Wednesday, 23 November 2022

Bills

Appropriation Bill (No. 1) 2022-2023; Consideration in Detail

10:39 am

Photo of Andrew HastieAndrew Hastie (Canning, Liberal Party, Shadow Minister for Defence) Share this | Hansard source

This is an important debate because we are discussing the sacred task of defending this country, which you well know, Deputy Speaker Wilkie, being a former member of the ADF, serving in the Australian Army, and a graduate of the Royal Military College, Duntroon.

We come to this debate on this side of the House wanting only the best for Australia and for the men and women who bear arms in defending it. And we will work constructively with the government. I've said this multiple times. We will work constructively with the government. The time for hyperpartisanship is over because, as we know, the strategic circumstances we face are dire. Authoritarian powers are on the move. Russia and China, now with a supporting act from Iran, are seeking to revise and overturn the rules-based global order that we have benefited from for many years now.

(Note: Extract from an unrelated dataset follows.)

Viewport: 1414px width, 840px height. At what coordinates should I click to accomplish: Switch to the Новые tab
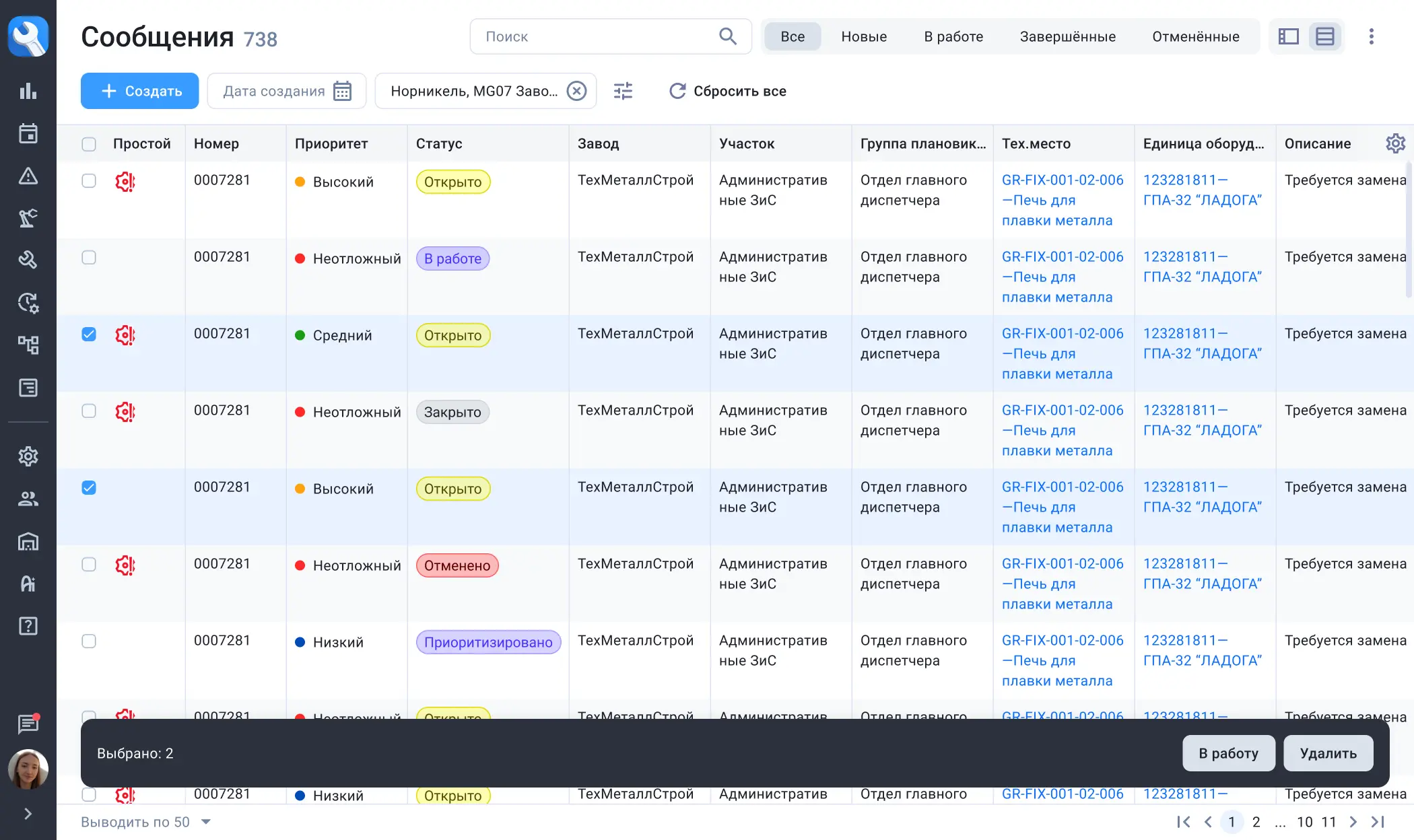tap(864, 36)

I want to note the partisan tone this side has brought to this debate today, particularly starting with the member for Bruce, a shock trooper of the Labor left with very little expertise in defence matters who was sent here to lecture us about the past. What we've noted today is the abject lack of vision from those opposite. They have been going over the past and giving us a history lesson but shown very little vision for the future. They are well off topic if you ask me. If this is about past records, I want the House to note that the coalition government over the last nine years increased defence spending by 55 per cent in real terms after the low of the Rudd-Gillard-Rudd years, which drove defence spending to the lowest since 1938.